## WHAT YOU NEED TO DO
Your job is to write out each record exactly, leaving none out.

──────── GIVEN DATA ────────

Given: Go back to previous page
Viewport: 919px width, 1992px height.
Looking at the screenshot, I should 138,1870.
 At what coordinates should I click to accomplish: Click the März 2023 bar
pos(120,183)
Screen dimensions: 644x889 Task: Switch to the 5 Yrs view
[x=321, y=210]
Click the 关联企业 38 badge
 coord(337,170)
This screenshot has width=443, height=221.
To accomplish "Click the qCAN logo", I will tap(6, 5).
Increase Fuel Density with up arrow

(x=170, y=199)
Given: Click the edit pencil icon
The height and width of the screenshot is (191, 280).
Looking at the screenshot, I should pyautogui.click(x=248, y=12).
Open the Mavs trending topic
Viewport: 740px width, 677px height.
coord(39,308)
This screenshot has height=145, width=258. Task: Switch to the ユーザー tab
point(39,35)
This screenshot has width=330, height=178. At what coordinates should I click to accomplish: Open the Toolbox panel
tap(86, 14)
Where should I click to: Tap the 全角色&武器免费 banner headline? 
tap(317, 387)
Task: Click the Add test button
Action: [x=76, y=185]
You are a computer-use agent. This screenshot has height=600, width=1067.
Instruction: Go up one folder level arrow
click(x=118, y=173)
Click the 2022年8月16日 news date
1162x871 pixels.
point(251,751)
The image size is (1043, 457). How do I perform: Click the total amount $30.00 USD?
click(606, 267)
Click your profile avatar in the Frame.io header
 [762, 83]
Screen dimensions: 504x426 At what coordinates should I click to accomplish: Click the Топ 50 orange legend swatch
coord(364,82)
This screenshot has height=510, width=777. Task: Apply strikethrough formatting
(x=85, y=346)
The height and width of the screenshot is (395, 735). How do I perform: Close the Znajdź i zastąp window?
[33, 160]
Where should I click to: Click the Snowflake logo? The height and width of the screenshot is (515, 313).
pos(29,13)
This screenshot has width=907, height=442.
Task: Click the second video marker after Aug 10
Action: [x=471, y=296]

────────

## RESPONSE
Given: Go back to previous page
Viewport: 919px width, 1992px height.
Looking at the screenshot, I should 138,1870.
 At what coordinates should I click to accomplish: Click the März 2023 bar
pos(120,183)
Screen dimensions: 644x889 Task: Switch to the 5 Yrs view
[x=321, y=210]
Click the 关联企业 38 badge
 coord(337,170)
This screenshot has width=443, height=221.
To accomplish "Click the qCAN logo", I will tap(6, 5).
Increase Fuel Density with up arrow

(x=170, y=199)
Given: Click the edit pencil icon
The height and width of the screenshot is (191, 280).
Looking at the screenshot, I should pyautogui.click(x=248, y=12).
Open the Mavs trending topic
Viewport: 740px width, 677px height.
coord(39,308)
This screenshot has height=145, width=258. Task: Switch to the ユーザー tab
point(39,35)
This screenshot has width=330, height=178. At what coordinates should I click to accomplish: Open the Toolbox panel
tap(86, 14)
Where should I click to: Tap the 全角色&武器免费 banner headline? 
tap(317, 387)
Task: Click the Add test button
Action: [x=76, y=185]
You are a computer-use agent. This screenshot has height=600, width=1067.
Instruction: Go up one folder level arrow
click(x=118, y=173)
Click the 2022年8月16日 news date
1162x871 pixels.
point(251,751)
The image size is (1043, 457). How do I perform: Click the total amount $30.00 USD?
click(606, 267)
Click your profile avatar in the Frame.io header
 [762, 83]
Screen dimensions: 504x426 At what coordinates should I click to accomplish: Click the Топ 50 orange legend swatch
coord(364,82)
This screenshot has height=510, width=777. Task: Apply strikethrough formatting
(x=85, y=346)
The height and width of the screenshot is (395, 735). How do I perform: Close the Znajdź i zastąp window?
[33, 160]
Where should I click to: Click the Snowflake logo? The height and width of the screenshot is (515, 313).
pos(29,13)
This screenshot has width=907, height=442.
Task: Click the second video marker after Aug 10
Action: [x=471, y=296]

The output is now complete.